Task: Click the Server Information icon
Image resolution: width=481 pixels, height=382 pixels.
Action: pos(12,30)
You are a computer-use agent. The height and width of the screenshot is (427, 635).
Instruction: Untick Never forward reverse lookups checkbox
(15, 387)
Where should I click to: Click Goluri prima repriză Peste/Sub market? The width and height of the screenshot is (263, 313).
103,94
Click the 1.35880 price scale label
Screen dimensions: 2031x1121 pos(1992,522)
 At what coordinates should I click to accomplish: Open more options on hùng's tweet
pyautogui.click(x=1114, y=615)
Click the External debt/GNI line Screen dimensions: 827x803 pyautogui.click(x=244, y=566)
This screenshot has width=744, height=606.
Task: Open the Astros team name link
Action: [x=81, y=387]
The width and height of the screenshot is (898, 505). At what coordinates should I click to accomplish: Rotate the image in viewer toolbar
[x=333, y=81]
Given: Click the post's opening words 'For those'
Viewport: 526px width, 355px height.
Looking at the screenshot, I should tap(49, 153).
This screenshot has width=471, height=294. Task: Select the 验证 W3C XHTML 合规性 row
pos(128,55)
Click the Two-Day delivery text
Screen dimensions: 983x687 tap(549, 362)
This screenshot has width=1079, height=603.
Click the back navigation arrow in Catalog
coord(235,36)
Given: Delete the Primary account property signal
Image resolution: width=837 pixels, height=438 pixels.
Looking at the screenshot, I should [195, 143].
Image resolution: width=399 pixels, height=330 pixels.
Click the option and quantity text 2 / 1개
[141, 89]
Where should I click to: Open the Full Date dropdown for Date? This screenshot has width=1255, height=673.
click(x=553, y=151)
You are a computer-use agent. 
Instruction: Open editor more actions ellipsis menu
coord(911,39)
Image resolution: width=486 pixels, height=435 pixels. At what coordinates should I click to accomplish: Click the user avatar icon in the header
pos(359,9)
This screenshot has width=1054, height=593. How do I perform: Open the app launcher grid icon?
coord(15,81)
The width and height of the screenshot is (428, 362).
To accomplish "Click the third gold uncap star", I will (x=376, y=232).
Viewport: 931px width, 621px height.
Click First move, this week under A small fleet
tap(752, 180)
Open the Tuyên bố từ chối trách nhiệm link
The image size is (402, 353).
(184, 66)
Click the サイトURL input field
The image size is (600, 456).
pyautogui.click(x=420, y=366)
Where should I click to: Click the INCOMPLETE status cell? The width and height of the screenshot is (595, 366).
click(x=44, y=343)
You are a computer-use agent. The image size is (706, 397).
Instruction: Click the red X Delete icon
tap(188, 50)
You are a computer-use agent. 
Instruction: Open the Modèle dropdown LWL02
§
* Job *
Render each line of the rows above as a JSON list of strings, one string per line, and drop any blank lines.

* Task result *
[
  "Task: Click the Server Information icon",
  "Image resolution: width=481 pixels, height=382 pixels.",
  "Action: pos(12,30)",
  "You are a computer-use agent. The height and width of the screenshot is (427, 635).",
  "Instruction: Untick Never forward reverse lookups checkbox",
  "(15, 387)",
  "Where should I click to: Click Goluri prima repriză Peste/Sub market? The width and height of the screenshot is (263, 313).",
  "103,94",
  "Click the 1.35880 price scale label",
  "Screen dimensions: 2031x1121 pos(1992,522)",
  " At what coordinates should I click to accomplish: Open more options on hùng's tweet",
  "pyautogui.click(x=1114, y=615)",
  "Click the External debt/GNI line Screen dimensions: 827x803 pyautogui.click(x=244, y=566)",
  "This screenshot has width=744, height=606.",
  "Task: Open the Astros team name link",
  "Action: [x=81, y=387]",
  "The width and height of the screenshot is (898, 505). At what coordinates should I click to accomplish: Rotate the image in viewer toolbar",
  "[x=333, y=81]",
  "Given: Click the post's opening words 'For those'",
  "Viewport: 526px width, 355px height.",
  "Looking at the screenshot, I should tap(49, 153).",
  "This screenshot has width=471, height=294. Task: Select the 验证 W3C XHTML 合规性 row",
  "pos(128,55)",
  "Click the Two-Day delivery text",
  "Screen dimensions: 983x687 tap(549, 362)",
  "This screenshot has width=1079, height=603.",
  "Click the back navigation arrow in Catalog",
  "coord(235,36)",
  "Given: Delete the Primary account property signal",
  "Image resolution: width=837 pixels, height=438 pixels.",
  "Looking at the screenshot, I should [195, 143].",
  "Image resolution: width=399 pixels, height=330 pixels.",
  "Click the option and quantity text 2 / 1개",
  "[141, 89]",
  "Where should I click to: Open the Full Date dropdown for Date? This screenshot has width=1255, height=673.",
  "click(x=553, y=151)",
  "You are a computer-use agent. ",
  "Instruction: Open editor more actions ellipsis menu",
  "coord(911,39)",
  "Image resolution: width=486 pixels, height=435 pixels. At what coordinates should I click to accomplish: Click the user avatar icon in the header",
  "pos(359,9)",
  "This screenshot has width=1054, height=593. How do I perform: Open the app launcher grid icon?",
  "coord(15,81)",
  "The width and height of the screenshot is (428, 362).",
  "To accomplish \"Click the third gold uncap star\", I will (x=376, y=232).",
  "Viewport: 931px width, 621px height.",
  "Click First move, this week under A small fleet",
  "tap(752, 180)",
  "Open the Tuyên bố từ chối trách nhiệm link",
  "The image size is (402, 353).",
  "(184, 66)",
  "Click the サイトURL input field",
  "The image size is (600, 456).",
  "pyautogui.click(x=420, y=366)",
  "Where should I click to: Click the INCOMPLETE status cell? The width and height of the screenshot is (595, 366).",
  "click(x=44, y=343)",
  "You are a computer-use agent. The image size is (706, 397).",
  "Instruction: Click the red X Delete icon",
  "tap(188, 50)",
  "You are a computer-use agent. ",
  "Instruction: Open the Modèle dropdown LWL02"
]